Work request >> In the records below, find every line with the word "computer" and copy it.

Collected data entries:
# # # #
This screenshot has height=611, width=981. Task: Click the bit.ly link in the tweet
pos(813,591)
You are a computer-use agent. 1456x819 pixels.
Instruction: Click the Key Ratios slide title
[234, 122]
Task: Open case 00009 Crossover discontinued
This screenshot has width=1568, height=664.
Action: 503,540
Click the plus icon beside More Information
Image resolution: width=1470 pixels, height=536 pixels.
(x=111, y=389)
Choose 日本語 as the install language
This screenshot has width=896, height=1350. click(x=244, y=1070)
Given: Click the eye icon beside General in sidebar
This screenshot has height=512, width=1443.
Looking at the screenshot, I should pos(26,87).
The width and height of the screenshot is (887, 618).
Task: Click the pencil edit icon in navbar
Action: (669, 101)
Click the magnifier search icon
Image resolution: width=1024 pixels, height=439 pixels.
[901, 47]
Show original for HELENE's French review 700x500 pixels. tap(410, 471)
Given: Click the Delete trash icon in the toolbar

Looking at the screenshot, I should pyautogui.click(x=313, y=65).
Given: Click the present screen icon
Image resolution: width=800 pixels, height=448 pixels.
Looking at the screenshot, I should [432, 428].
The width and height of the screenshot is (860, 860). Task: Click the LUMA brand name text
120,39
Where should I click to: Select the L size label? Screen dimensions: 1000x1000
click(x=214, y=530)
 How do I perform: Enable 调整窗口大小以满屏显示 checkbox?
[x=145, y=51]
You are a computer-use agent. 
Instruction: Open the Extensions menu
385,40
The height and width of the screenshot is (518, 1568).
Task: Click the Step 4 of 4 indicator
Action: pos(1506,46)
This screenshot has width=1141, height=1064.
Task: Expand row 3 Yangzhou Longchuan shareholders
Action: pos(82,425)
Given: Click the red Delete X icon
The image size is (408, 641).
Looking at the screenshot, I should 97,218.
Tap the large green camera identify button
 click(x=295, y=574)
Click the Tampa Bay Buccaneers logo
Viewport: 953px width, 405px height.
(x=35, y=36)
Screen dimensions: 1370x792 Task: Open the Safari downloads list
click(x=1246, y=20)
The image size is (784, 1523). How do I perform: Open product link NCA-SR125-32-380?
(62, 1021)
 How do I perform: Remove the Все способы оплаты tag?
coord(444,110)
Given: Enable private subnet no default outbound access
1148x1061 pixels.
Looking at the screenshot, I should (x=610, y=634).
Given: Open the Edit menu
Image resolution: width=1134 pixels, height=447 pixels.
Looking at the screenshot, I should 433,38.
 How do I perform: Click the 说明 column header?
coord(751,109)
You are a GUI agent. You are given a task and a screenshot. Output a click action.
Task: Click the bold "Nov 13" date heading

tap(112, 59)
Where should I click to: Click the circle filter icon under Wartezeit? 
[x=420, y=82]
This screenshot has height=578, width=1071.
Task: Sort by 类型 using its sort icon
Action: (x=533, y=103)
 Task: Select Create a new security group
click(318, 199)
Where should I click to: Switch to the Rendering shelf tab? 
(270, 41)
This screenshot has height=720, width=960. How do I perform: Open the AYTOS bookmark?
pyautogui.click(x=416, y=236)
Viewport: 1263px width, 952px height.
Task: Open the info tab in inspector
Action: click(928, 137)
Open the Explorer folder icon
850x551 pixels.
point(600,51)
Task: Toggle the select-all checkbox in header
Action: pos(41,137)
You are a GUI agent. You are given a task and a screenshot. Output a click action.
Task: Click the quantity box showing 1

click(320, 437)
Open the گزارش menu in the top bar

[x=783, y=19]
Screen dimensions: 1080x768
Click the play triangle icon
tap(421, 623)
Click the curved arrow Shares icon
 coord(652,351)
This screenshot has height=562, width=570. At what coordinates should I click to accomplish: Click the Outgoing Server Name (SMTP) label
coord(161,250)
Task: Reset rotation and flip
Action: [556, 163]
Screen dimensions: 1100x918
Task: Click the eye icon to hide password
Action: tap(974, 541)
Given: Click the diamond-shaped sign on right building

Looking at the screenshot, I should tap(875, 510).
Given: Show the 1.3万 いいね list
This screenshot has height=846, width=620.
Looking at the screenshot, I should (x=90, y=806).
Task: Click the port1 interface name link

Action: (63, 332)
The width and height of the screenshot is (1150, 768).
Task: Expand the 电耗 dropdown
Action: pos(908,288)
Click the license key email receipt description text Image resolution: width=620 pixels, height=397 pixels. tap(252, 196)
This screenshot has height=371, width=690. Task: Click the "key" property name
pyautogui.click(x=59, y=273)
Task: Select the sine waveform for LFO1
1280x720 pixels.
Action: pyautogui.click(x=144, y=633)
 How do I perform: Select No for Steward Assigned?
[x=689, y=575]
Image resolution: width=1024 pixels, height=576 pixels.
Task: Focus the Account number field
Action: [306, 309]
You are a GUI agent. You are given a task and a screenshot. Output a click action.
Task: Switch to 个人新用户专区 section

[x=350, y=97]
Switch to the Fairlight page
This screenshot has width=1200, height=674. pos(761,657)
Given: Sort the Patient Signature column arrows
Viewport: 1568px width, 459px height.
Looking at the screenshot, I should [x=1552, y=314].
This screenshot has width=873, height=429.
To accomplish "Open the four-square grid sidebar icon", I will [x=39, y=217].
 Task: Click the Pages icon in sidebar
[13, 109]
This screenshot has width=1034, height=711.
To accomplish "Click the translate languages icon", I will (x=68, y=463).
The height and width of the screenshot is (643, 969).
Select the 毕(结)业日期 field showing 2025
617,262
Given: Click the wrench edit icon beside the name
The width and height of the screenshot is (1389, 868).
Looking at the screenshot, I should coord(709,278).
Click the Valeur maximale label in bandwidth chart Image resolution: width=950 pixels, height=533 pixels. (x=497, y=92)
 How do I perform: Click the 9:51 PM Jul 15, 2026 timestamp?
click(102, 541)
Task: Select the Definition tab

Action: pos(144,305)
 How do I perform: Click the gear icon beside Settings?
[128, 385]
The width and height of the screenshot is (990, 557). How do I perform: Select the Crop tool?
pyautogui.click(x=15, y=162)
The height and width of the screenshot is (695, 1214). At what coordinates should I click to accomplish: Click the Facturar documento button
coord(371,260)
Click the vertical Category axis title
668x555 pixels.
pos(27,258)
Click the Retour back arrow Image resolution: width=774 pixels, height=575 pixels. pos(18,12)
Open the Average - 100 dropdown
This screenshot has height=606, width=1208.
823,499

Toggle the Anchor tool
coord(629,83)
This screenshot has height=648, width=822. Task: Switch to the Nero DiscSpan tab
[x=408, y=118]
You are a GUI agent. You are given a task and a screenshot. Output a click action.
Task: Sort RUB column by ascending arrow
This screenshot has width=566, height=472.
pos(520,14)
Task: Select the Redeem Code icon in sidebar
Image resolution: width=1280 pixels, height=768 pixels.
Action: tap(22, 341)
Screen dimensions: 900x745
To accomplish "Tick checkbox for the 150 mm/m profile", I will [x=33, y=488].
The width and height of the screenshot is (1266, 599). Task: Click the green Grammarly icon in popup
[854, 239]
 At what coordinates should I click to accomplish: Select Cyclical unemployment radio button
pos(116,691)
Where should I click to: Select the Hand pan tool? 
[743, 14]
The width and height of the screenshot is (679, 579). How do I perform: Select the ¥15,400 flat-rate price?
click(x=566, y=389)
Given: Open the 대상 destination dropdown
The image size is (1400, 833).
# # # #
Written solution >>
You are a computer-use agent. 1456x819 pixels.
You are a computer-use agent. 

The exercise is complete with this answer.